私たちがフォーカスするものに、私たちはなるのだから。
北カリフォルニア、私の住む地域はおよそ半年ぶりの本格的な雨。
雨音がなつかしくて 夕べは一晩中、浅い眠りの中でそれを子守歌のように聞いていた。
きっとあの湖も、この雨でどんどん水位を上げているだろうか?
たった1日の土砂降りで、そんなことは不可能なはずなのに、それを子供のように 文字通り、夢見ていた。
うちから車で5分の場所にある、大きな湖のほとりを毎朝散歩していたのを、深刻な水不足が始まってしばらくしてから、やめた。
どうしても毎朝、湖の水位が気になって、肌色の砂地が、あそこでも、ここでも広がっていくのに気が取られていくのが 嫌になったからだった。
湖の歩道は丘の上まで繋がっていて、途中には木々が多く茂っている。果てしなく広がる空には野鳥が飛び交い、カモのファミリーが湖面を泳いでいる。早朝には朝日が、湖の向こうの山の稜線からゆっくりと昇り、輝きを放つ。

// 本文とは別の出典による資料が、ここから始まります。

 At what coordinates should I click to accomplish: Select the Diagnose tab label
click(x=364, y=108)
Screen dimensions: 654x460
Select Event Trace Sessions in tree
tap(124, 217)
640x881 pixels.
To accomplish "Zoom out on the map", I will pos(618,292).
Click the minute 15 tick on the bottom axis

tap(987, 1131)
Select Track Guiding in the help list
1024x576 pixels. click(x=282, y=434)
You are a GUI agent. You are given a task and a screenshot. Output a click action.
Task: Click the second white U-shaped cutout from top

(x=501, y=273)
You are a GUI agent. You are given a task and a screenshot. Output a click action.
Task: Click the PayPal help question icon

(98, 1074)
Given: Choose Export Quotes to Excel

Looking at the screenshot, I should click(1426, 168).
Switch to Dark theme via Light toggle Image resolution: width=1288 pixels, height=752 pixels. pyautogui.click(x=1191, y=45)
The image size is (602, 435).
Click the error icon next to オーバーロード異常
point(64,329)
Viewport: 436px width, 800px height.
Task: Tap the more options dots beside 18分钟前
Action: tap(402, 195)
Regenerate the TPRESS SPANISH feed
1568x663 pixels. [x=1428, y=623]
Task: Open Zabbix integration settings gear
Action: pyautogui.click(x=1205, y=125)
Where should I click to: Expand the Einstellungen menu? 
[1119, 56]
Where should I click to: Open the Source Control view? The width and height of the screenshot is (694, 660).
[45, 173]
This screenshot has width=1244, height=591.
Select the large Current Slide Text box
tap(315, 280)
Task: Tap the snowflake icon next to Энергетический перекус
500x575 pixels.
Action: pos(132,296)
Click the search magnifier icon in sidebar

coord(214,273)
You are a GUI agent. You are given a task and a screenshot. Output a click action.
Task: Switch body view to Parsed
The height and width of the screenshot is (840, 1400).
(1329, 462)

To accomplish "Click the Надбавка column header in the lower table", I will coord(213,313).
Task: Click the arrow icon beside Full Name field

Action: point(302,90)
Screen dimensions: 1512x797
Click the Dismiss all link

そんな息をのむような光景が、あちこちで光っているのに、どうしたことか私は水のことばかりが気になっていた。
2年前に撮った湖の写真と、明らかに別の風景となってしまった現在の写真とを並べて、ポスターを作った。「SAVE WATER」と書いて、レストランのキッチンやスタッフ専用のトイレに張った。ことの深刻さを伝えたかった。
けれど、水不足という「欠けた」概念がいつまでも自分の中に居座っていることは、私には、どうにも健康的ではなかったようだ。いつか私は、自分自身があの湖のように枯渇していくのを 見守っていたのだ。
毎朝、そこを訪れるたび、さんさんと輝く陽光の下、失われていく水を確認していくうちに。
いつの間にか湖から足が遠のいていたのが、答えだった。
店のポスターもはがした。
そのかわりに、自分の心の中に、豊かな水を溢れさせた。
美しいどこかの湖の写真をスマホでたくさん見つけた。休みには太平洋の海岸で過ごした。シャワーに入れることの、洗濯物のできることの、お茶碗を洗えることの、豊かさを味わった。
スタッフには、置かれた状況がどうであれ、日頃から水の使い方に気をつけるようにと 私たちのスタンダードを上げた。
夕べから雨が降りつづいている。
しみじみと、世の中には自分にコントロールできるものと、できないものがあると感じる。
まわりの状況がどうであっても、自分の思考や人生への姿勢は、自分の意思で、豊かさにも、欠けたものにもフォーカスすることができる。
気をつけてみて。
私たちがフォーカスするものに、私たちはなるのだから。